→ Work instructions: Please copy exactly the part of the records below that opens with the line containing "Image resolution: width=680" and closes with the line containing "Instruction: Open Muhammad", leaving out any pictures.
Data in this exercise below:
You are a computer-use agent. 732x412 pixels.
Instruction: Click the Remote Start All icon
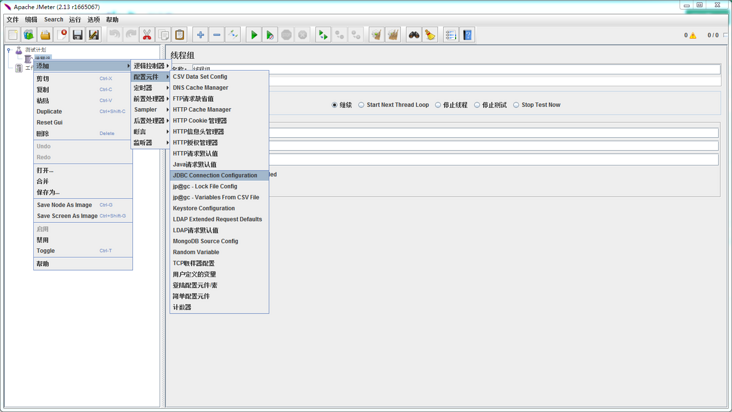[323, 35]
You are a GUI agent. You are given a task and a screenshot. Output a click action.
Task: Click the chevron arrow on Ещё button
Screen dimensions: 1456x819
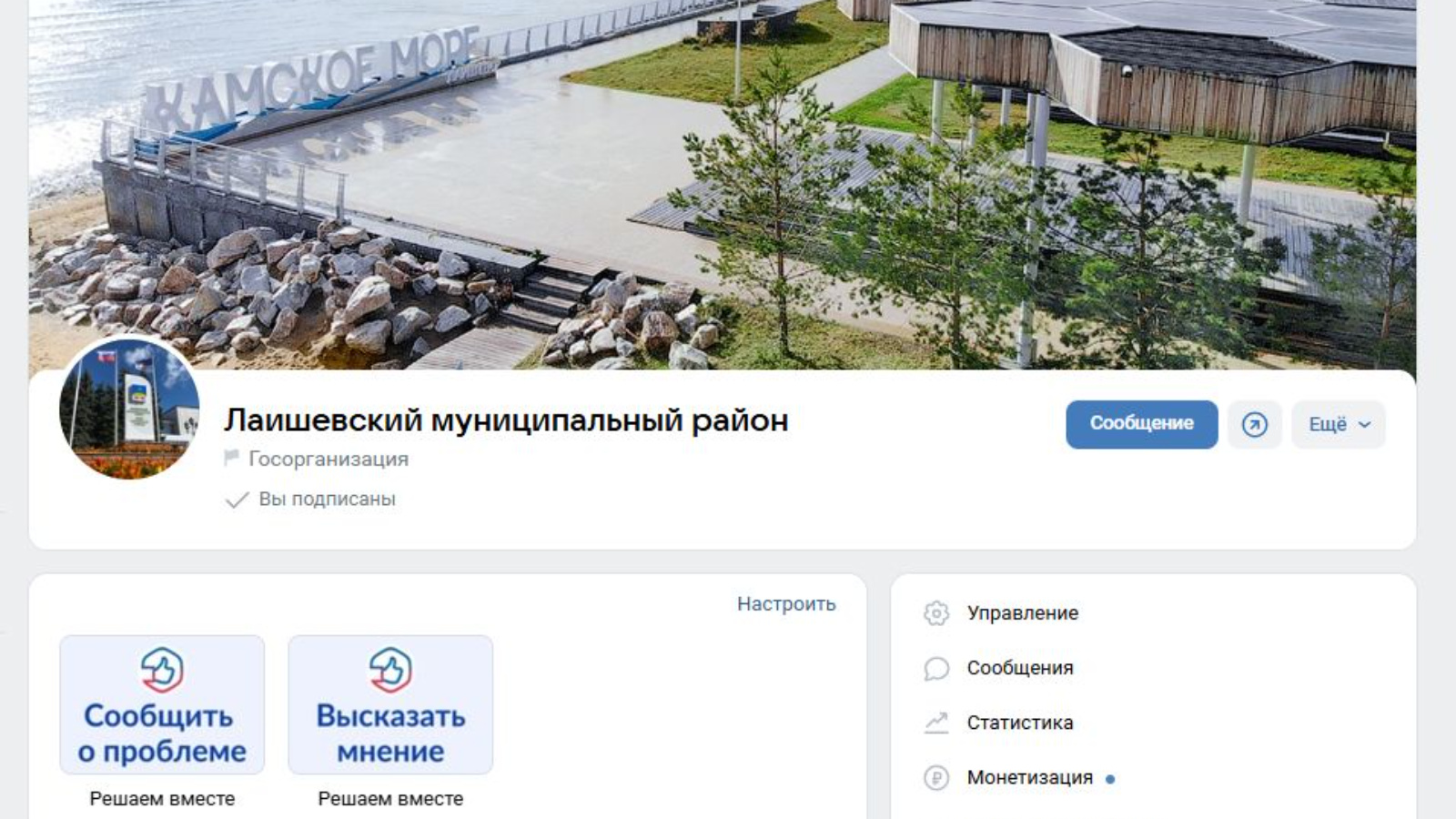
End of Data in this exercise.
Data in this exercise below:
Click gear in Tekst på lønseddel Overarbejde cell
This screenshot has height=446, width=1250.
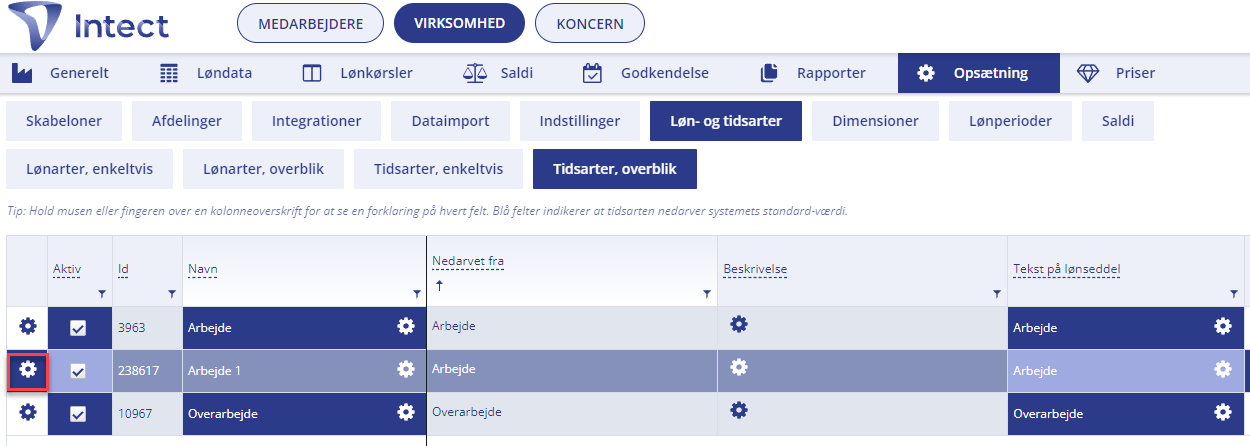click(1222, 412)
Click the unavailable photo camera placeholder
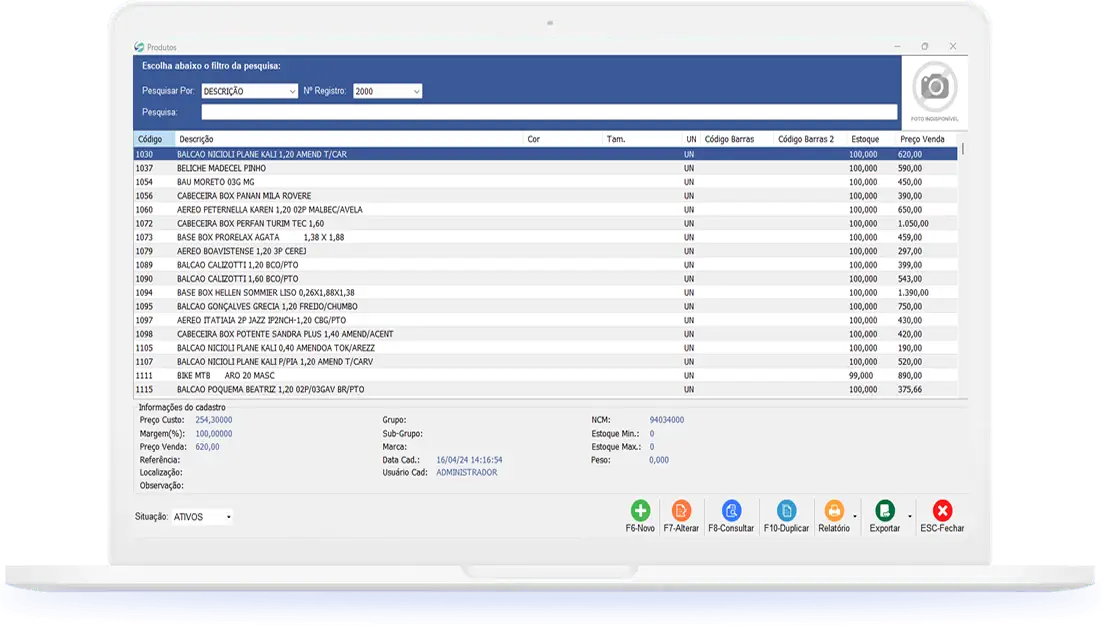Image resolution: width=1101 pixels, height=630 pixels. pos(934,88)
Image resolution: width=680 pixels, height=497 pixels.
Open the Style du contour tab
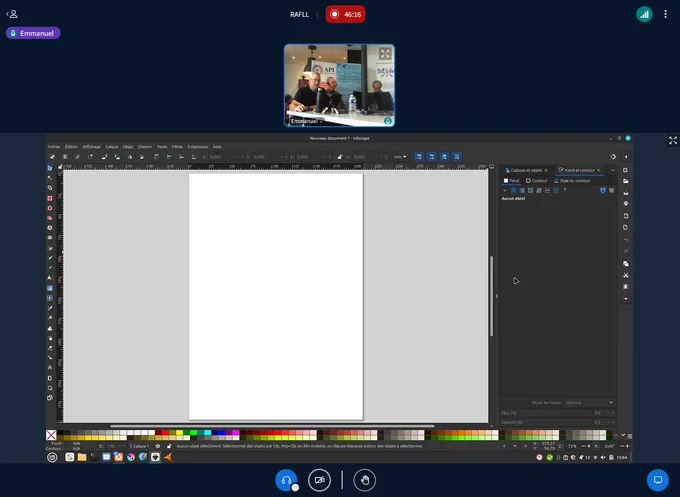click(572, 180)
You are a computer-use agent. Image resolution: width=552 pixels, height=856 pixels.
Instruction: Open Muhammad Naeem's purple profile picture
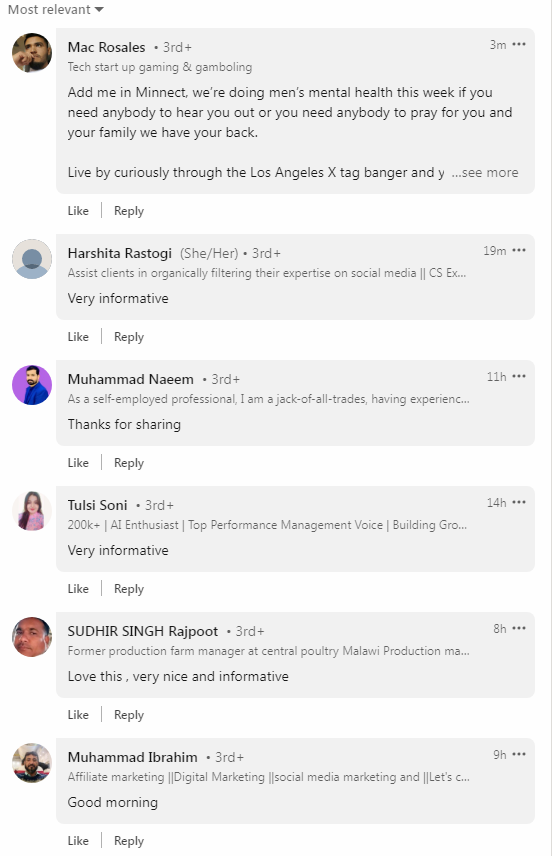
End of Data in this exercise.
→ Task solution:
Image resolution: width=680 pixels, height=497 pixels.
Open the Style du contour tab
click(572, 180)
You are a computer-use agent. Image resolution: width=552 pixels, height=856 pixels.
Instruction: Open Muhammad Naeem's purple profile picture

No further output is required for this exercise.